Now Accenture is warning those nations against losing momentum, concerned they may be becoming stymied by their own success and tempted to dawdle on transitioning from the winning recipes of the past.
The Accenture report concludes that combining excellent front-end customer service with a robust technology infrastructure and highly trained workforce allows governments to deliver better service to citizens
The report, Leadership in Customer Service: Delivering on the Promise, the eighth in an annual series examining the customer-service challenges, maturity and practices of governments around the world, ranks 22 governments based on an assessment of their customer-service programs, but this time with a major enhancement. For the first time, the rankings incorporate direct citizen feedback on quality of government service delivery, based on criteria like the user-friendliness of customer-service channels, the breadth and depth of online services accessed by citizens, and overall citizen satisfaction ratings.

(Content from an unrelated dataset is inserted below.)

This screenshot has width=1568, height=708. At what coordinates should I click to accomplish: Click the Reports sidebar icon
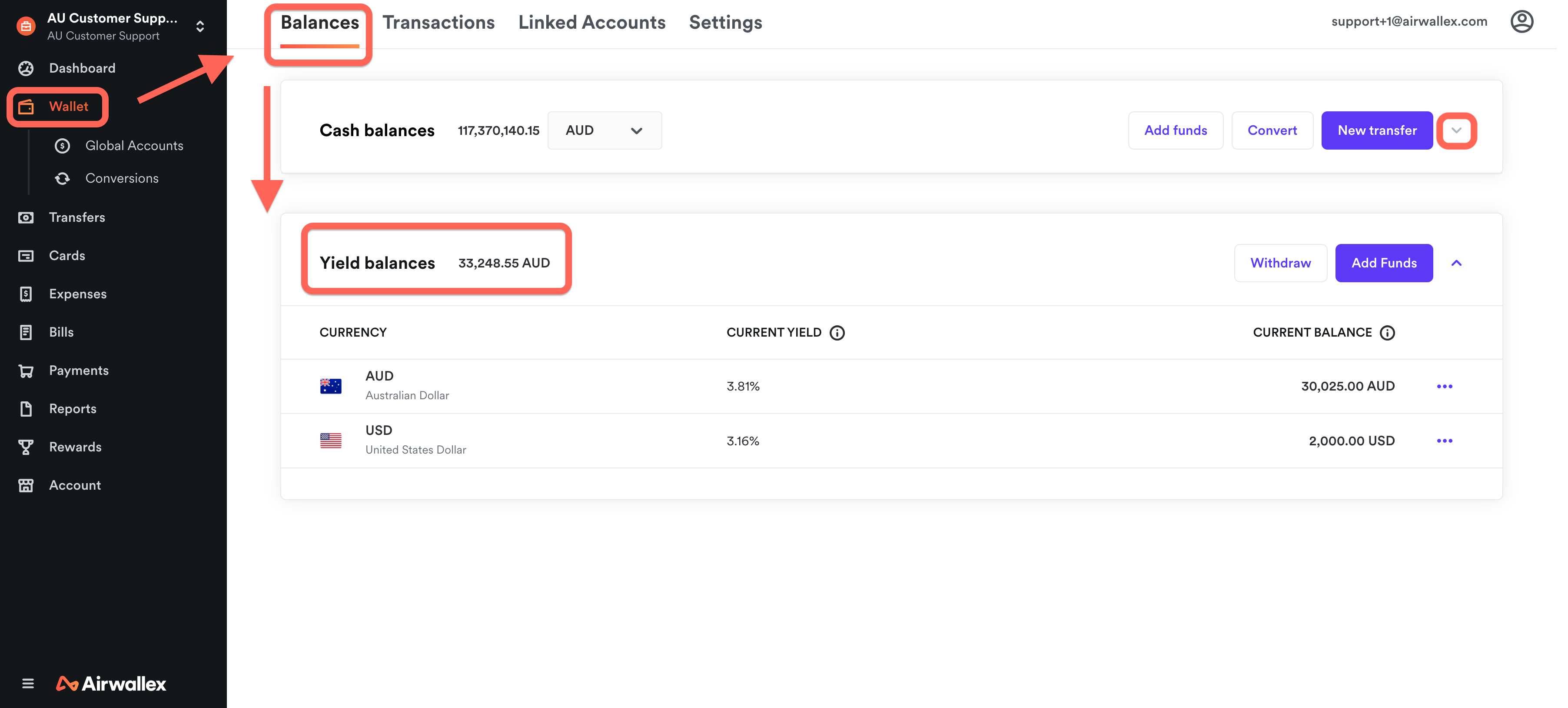[26, 408]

And on this measure, governments that used to pride themselves on leadership are looking somewhat less flash. Accenture now considers the governments of Singapore (scoring 89 percent on customer maturity ranking) and Canada (88 percent) — both with strong and compelling visions of value-led, citizen-centric service — as doing the best job of delivering on the promise of customer service. The United States has fallen back to the second tier (79 percent), where it joins Denmark (79 percent), and Sweden (74 percent), who rose over their previous rankings.
While the introduction of citizen survey responses make comparisons with past years difficult, Australia's ranking looks far less impressive this year — on just 59 percent — where it is easily pipped by Norway, (64 percent), and Finland (62 percent.).
In some of the strongest performing countries from past reports, including Australia, Canada, France, the United Kingdom and the United States, citizens are still generally satisfied, but don't believe service has improved in comparison to three years ago, the report finds.
"What will it take to move citizens beyond complacency in these countries? What will it take to reverse citizen disenchantment, or to maintain the positive momentum in others? In short, what will it take for governments to continue to build the trust with their citizens?
"It will take putting a robust vision of customer service into action. Governments have promised the world to citizens. They have talked about removing organizational boundaries and providing highly tailored service based on a deep understanding of who their citizens are-as individuals and as members of communities. In the end, however, citizens will judge their governments by their actions rather than their promises. And governments still have much work to do to be able to keep their word."